→ To do
Lay out everything in the material from the line containing "Select the U.S." down to the line containing "[x=565, y=217]", both included, as a Markdown table with columns n and Line, numbering each row and leaving out blank lines.

Entries for locating words and elements:
[START]
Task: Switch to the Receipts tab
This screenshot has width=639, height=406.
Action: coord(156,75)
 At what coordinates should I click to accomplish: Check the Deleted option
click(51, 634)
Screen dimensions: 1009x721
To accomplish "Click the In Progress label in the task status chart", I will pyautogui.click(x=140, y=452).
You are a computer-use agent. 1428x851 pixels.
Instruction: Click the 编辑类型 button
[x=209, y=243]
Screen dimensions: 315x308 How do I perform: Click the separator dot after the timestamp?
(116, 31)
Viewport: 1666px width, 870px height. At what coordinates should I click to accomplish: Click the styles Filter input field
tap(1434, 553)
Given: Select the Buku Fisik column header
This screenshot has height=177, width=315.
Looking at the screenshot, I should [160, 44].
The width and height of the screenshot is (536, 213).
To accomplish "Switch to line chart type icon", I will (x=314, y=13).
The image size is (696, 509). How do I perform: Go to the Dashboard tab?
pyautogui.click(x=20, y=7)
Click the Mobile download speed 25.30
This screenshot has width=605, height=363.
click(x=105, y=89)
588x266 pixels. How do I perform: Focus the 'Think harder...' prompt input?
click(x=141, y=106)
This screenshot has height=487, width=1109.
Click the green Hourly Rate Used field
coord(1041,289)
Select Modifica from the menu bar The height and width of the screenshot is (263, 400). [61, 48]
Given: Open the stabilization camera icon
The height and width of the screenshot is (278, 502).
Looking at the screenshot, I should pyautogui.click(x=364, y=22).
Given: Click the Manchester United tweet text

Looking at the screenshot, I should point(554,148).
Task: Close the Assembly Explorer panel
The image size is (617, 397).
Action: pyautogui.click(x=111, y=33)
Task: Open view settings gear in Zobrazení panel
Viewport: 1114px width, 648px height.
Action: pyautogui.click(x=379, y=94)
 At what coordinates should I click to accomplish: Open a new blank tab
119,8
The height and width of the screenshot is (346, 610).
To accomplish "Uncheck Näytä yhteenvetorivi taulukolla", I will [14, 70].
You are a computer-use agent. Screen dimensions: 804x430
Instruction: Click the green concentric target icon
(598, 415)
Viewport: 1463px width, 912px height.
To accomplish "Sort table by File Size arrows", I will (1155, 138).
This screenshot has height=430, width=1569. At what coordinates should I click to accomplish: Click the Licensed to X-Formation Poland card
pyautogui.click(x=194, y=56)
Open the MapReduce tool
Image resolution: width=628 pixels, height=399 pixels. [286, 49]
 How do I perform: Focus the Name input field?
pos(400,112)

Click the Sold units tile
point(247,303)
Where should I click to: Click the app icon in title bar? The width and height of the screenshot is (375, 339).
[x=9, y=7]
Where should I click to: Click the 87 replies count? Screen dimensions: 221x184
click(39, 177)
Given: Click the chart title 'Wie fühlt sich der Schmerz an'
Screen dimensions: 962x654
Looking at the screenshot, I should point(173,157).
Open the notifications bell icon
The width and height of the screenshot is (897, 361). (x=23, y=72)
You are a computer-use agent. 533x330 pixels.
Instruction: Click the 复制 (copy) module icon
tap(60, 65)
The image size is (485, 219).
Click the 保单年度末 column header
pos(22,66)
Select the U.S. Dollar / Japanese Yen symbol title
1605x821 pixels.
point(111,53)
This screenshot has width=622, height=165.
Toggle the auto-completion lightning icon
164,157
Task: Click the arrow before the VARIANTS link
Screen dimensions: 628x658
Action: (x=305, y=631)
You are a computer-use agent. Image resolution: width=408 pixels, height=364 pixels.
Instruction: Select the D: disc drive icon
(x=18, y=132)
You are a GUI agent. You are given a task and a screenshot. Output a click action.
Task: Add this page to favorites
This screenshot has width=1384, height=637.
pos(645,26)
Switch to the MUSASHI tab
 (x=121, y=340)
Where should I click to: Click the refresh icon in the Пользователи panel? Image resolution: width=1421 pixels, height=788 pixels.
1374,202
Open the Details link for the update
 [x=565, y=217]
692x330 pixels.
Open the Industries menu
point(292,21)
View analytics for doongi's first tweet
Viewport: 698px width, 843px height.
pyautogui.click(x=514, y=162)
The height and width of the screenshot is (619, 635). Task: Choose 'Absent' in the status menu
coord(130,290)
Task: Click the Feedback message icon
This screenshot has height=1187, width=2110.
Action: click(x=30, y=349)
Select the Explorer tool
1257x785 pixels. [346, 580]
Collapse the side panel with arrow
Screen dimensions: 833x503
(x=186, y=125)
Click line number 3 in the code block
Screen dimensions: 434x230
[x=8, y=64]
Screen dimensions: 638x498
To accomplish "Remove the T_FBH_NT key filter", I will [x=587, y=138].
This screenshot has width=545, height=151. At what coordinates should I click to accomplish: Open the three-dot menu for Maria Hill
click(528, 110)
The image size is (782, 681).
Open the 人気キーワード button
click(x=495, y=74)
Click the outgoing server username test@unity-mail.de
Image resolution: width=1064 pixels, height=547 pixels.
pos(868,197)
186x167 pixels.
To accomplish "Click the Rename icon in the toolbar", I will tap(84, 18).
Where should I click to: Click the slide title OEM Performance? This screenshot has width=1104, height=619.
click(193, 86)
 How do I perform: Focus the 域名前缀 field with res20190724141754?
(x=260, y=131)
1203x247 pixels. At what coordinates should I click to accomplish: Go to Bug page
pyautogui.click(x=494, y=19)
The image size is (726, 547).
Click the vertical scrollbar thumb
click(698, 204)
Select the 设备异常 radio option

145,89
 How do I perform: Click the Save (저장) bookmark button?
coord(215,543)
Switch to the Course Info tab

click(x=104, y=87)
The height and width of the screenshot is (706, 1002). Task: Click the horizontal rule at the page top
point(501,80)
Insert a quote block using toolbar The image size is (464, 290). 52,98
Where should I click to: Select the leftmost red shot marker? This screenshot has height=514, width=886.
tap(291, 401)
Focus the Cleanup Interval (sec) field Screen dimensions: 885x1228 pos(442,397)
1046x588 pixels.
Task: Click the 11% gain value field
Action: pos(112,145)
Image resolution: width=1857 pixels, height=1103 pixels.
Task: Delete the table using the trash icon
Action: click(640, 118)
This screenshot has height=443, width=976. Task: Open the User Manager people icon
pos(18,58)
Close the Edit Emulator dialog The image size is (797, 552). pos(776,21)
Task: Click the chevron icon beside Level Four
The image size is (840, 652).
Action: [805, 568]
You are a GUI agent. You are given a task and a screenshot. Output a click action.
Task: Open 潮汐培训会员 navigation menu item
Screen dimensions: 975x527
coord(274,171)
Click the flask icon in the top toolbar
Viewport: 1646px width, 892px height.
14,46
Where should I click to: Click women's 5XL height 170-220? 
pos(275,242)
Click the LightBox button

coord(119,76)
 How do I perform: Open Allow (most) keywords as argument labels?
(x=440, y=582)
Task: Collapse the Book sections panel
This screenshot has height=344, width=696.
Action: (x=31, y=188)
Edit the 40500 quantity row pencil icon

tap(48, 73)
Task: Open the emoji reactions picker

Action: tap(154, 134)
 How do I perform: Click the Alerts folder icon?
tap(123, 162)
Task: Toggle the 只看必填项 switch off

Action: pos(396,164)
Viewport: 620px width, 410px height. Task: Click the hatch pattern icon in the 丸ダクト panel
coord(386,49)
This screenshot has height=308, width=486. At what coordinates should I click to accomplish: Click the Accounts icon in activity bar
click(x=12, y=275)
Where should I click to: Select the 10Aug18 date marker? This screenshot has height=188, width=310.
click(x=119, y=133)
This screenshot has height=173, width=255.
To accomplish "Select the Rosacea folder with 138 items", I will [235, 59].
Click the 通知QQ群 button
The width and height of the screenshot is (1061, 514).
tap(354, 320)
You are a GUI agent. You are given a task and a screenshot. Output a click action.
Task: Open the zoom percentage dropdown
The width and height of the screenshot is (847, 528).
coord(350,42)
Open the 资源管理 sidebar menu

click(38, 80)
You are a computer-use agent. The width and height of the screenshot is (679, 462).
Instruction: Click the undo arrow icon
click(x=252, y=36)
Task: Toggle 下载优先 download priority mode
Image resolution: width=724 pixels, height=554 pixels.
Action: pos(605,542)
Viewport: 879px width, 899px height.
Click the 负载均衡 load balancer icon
[END]
→ Solution to the problem
| n | Line |
|---|---|
| 1 | Select the U.S. Dollar / Japanese Yen symbol title |
| 2 | 1605x821 pixels. |
| 3 | point(111,53) |
| 4 | This screenshot has width=622, height=165. |
| 5 | Toggle the auto-completion lightning icon |
| 6 | 164,157 |
| 7 | Task: Click the arrow before the VARIANTS link |
| 8 | Screen dimensions: 628x658 |
| 9 | Action: (x=305, y=631) |
| 10 | You are a computer-use agent. Image resolution: width=408 pixels, height=364 pixels. |
| 11 | Instruction: Select the D: disc drive icon |
| 12 | (x=18, y=132) |
| 13 | You are a GUI agent. You are given a task and a screenshot. Output a click action. |
| 14 | Task: Add this page to favorites |
| 15 | This screenshot has width=1384, height=637. |
| 16 | pos(645,26) |
| 17 | Switch to the MUSASHI tab |
| 18 |  (x=121, y=340) |
| 19 | Where should I click to: Click the refresh icon in the Пользователи panel? Image resolution: width=1421 pixels, height=788 pixels. |
| 20 | 1374,202 |
| 21 | Open the Details link for the update |
| 22 |  [x=565, y=217] |